Where did we get those numbers? 70% is 854 numbers $1.72 per call = $1,469. There are 1228 numbers in total and this equals to $37 = 1228 $0.03 per API calls. $1,500/$37 * 100 = 4,050%
Data cleaning is essential because it increases the efficiency and accuracy of the campaign team so they can reach out to the right audience promptly.
This script can be used to find the numbers that are valid and present the results in a bar chart:
valid_source_pct = net_data[~net_data["reachable"].str.contains("unknown")]
valid_source_pct = (valid_source_pct.dropna(subset=["reachable"]).groupby(['group','reachable'])['username'].count()/valid_source_pct.dropna(subset=["reachable"]).groupby(['group'])['username'].count())
valid_source_pct.unstack().plot.bar(stacked=True)
plt.legend(loc='center left', bbox_to_anchor=(1.0, 0.5))
It's also important to understand that quantity never indicates the quality of leads. As shown earlier, Binance provided the most phone records, but it also has the highest proportion of undeliverable numbers. Compared to Binance, Poloniex seems to be a better lead generator given its balance of high quantity and quality.
Target by Country
The Number Insights API can also be used to gather critical information about the best channel to reach investors. For example, this script can be used to aggregate and plot the numbers by country:
countries = net_data.groupby("country_name").agg({"username":"count"}).sort_values("username", ascending=False).reset_index()
plt.figure(figsize=(16,8))
# plot chart
ax1 = plt.subplot(121, aspect='equal')
countries.head(10).plot(kind='pie', y = 'username', ax=ax1, autopct='%1.1f%%',
startangle=90, shadow=True, labels=countries["country_name"], legend = False, fontsize=12, rotatelabels=True, pctdistance=0.85)
We observe that out of 91 countries with valid and reachable numbers, three countries constitute more than 70% of the records (Figure 1). Hence, the campaign should target numbers in the top 10 countries as a starting point rather than randomly calling 91 investors from 91 countries. This would further save time and customize the marketing message to reach out to the top prospects.

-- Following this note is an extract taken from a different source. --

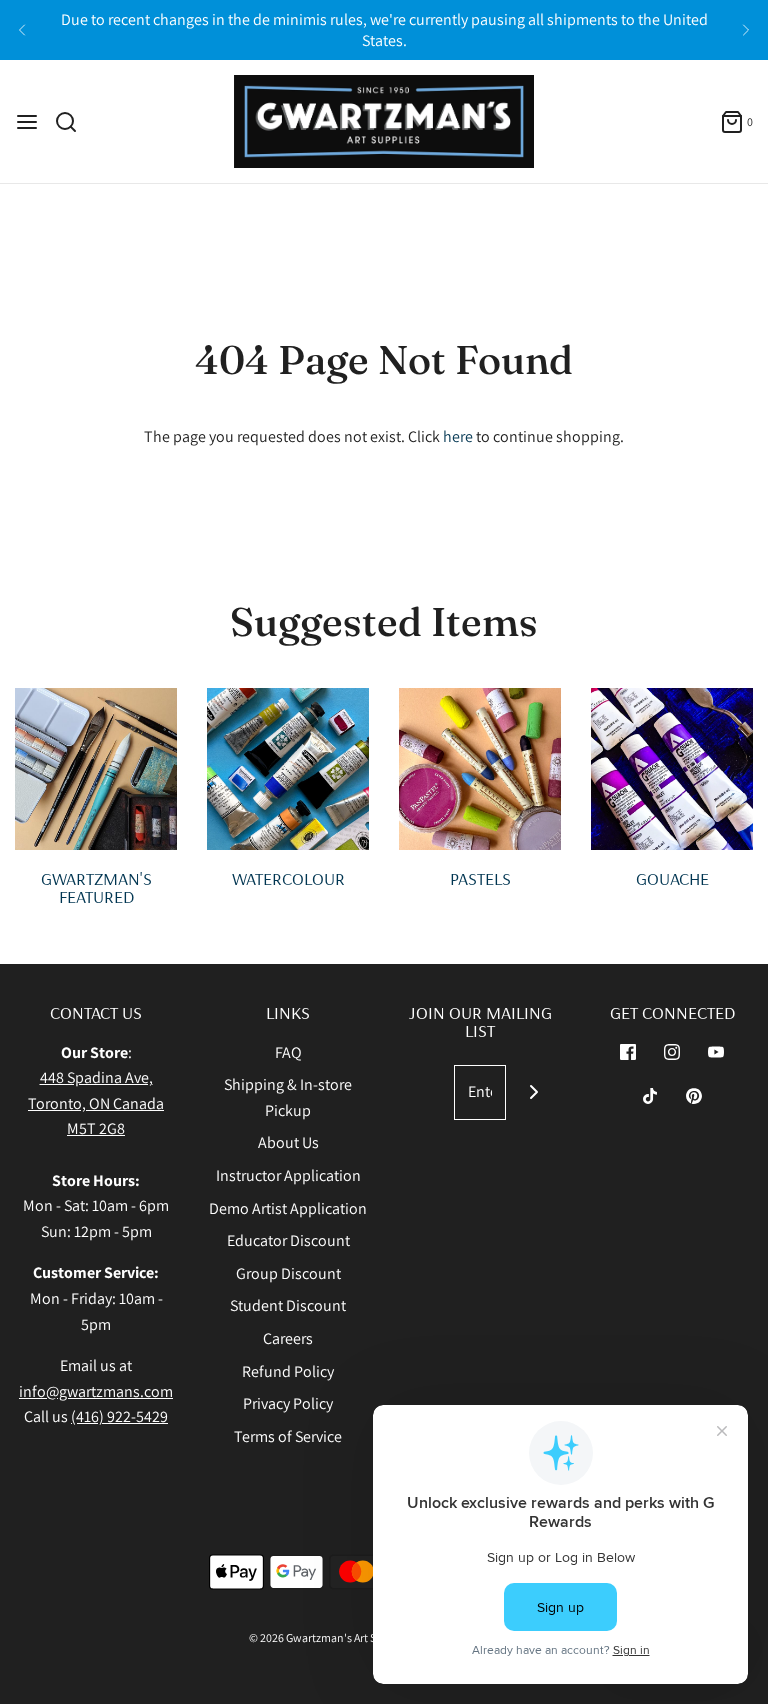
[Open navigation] (27, 122)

To make life even easier, we could understand which telecommunication carriers in each country are serving these potential investors. We could tie up promotions or easier access to these investors through these network carriers:
The Vonage Number Insights API gives you a chance to better understand your leads, your customers, and the market. Whether you want to study the frequency at which mobile consumers change their numbers or get a ground-up reality check on the competitiveness of the telecom market, this API quickly gives you the information you need to make better decisions to help you save time and money.